__DOCUMENT EXTRACT__
⁂

Our long-term goal is to understand the transcriptional regulatory network in metabolism. We are currently pursuing two major projects.

1. MLL3/4 complexes in transcription, metabolism and cancer

Our lab purified the first mammalian transcriptional coactivator complex that methylates histone H3-lysine 4 (H3K4). This complex contains either MLL3, a H3K4-methyltransferase, or its paralogue MLL4. In contrast to lower eukaryotes which contain a single such enzyme complex, mammals have at least six similar complexes, suggesting divided labor in target genes. Indeed we showed that MLL3/4 complexes selectively target genes involved in diverse metabolic processes, such as adipogenesis and glucose/lipid homeostasis. Our recent effort has been directed at characterizing roles of MLL3/4 complexes in bile acid homeostasis.
 
Interestingly, MLL3/4 complexes, as opposed to other mammal complexes, also contain UTX, an enzyme that removes H3K27-methyl marks, which are linked to transcriptional activation. Thus, MLL3/4 complexes have two distinct enzymes linked to transcriptional activation, offering a unique opportunity to study the interplay between H3K4- and H3K27-methylations. Using retinoic acid receptor target genes as model systems, we are analyzing how MLL3/4 complex coordinate these two different types of methylations for transcriptional activation.

⁂

__TASKS__
A. According to the research summary, how many similar complexes do mammals have at minimum?
B. Please extract everything in the research summary from "Our lab purified" down to "bile acid homeostasis.".
The data that comes next is from a different source than the research summary.

__EXTRACTED MATERIAL__
⁂

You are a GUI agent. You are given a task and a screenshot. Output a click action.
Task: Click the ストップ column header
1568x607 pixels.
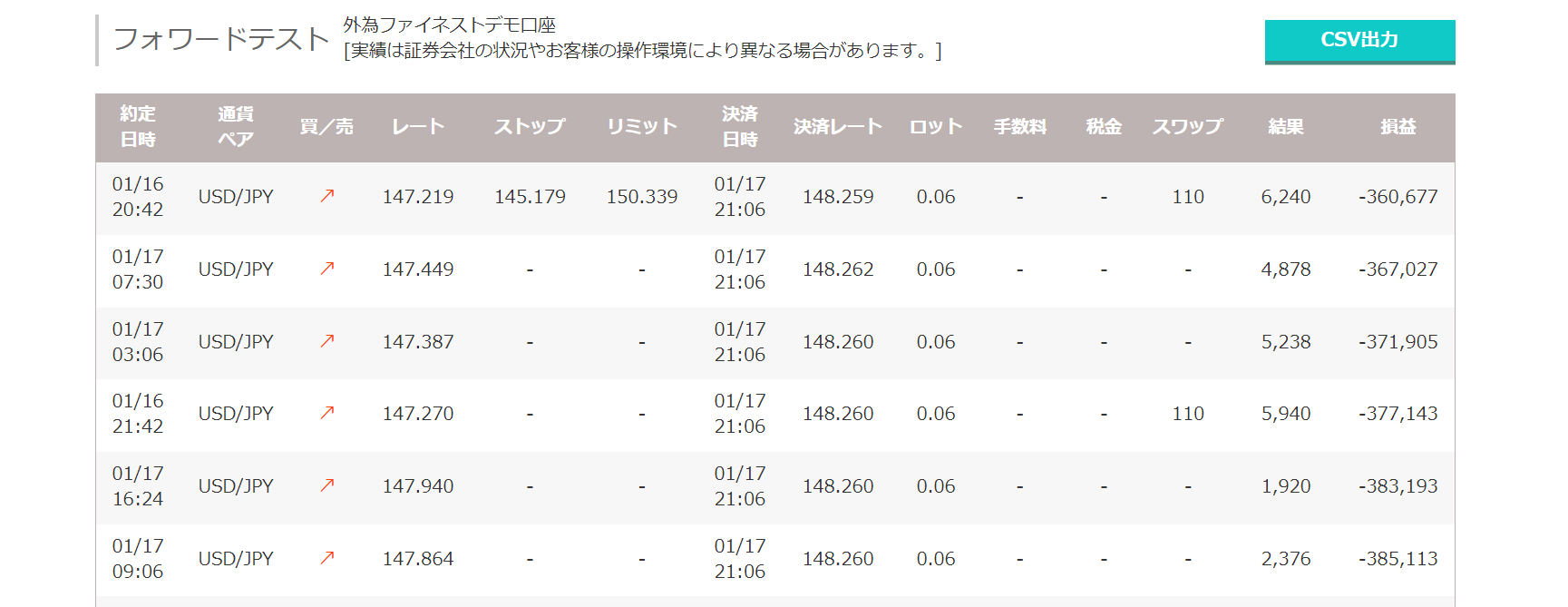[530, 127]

⁂

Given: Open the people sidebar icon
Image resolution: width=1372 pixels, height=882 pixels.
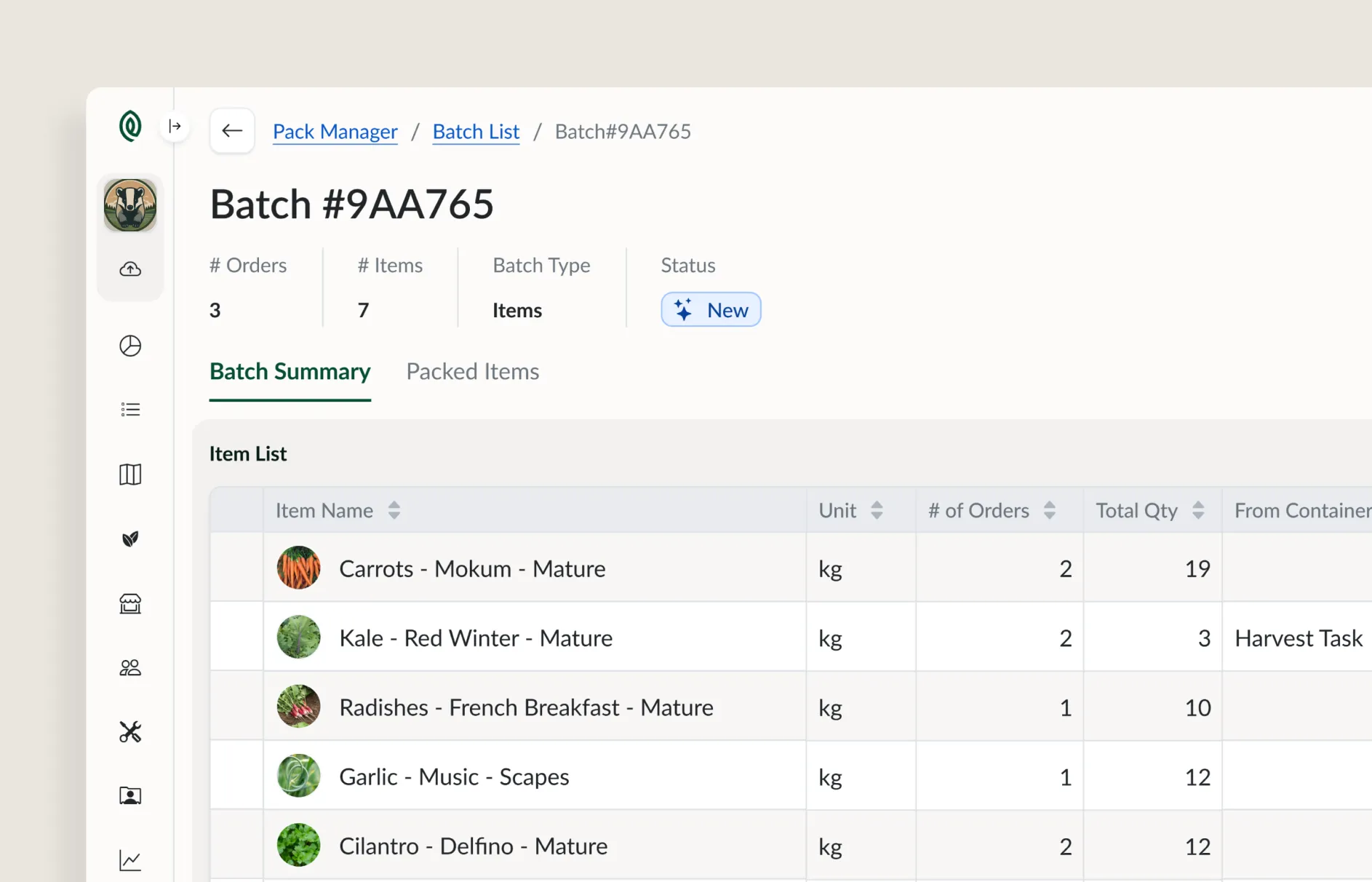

⁂

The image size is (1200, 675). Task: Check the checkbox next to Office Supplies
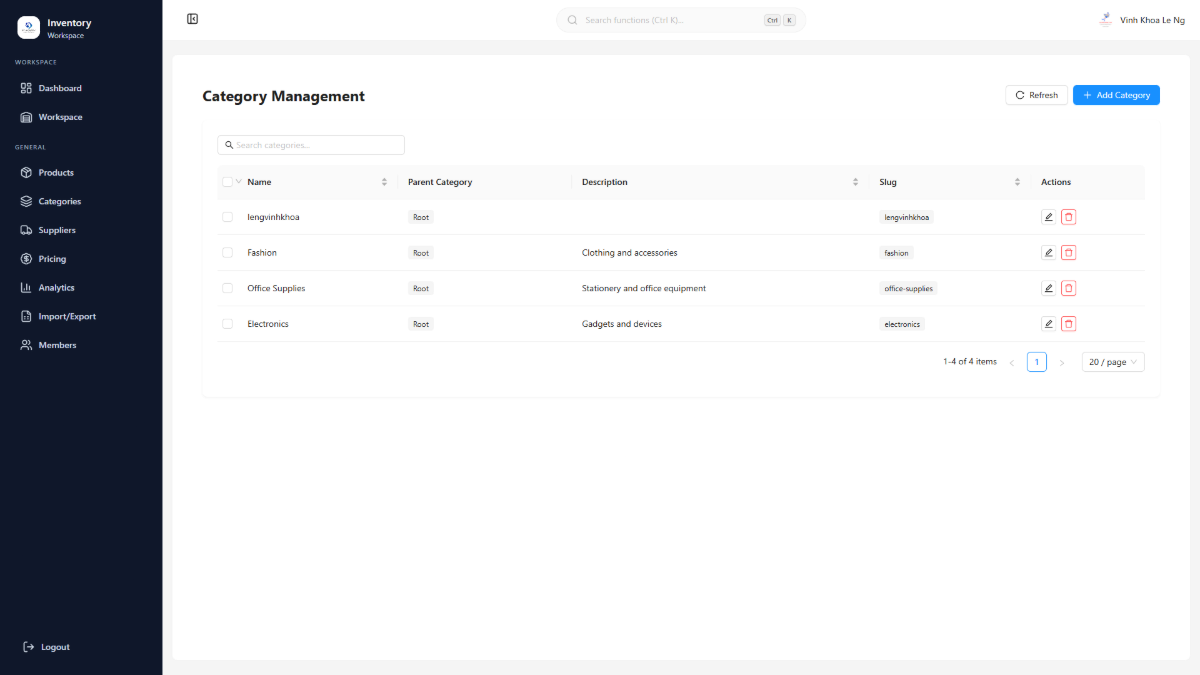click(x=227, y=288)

⁂

__PER-TASK ANSWERS__
A. At least six.

B.
Our lab purified the first mammalian transcriptional coactivator complex that methylates histone H3-lysine 4 (H3K4). This complex contains either MLL3, a H3K4-methyltransferase, or its paralogue MLL4. In contrast to lower eukaryotes which contain a single such enzyme complex, mammals have at least six similar complexes, suggesting divided labor in target genes. Indeed we showed that MLL3/4 complexes selectively target genes involved in diverse metabolic processes, such as adipogenesis and glucose/lipid homeostasis. Our recent effort has been directed at characterizing roles of MLL3/4 complexes in bile acid homeostasis.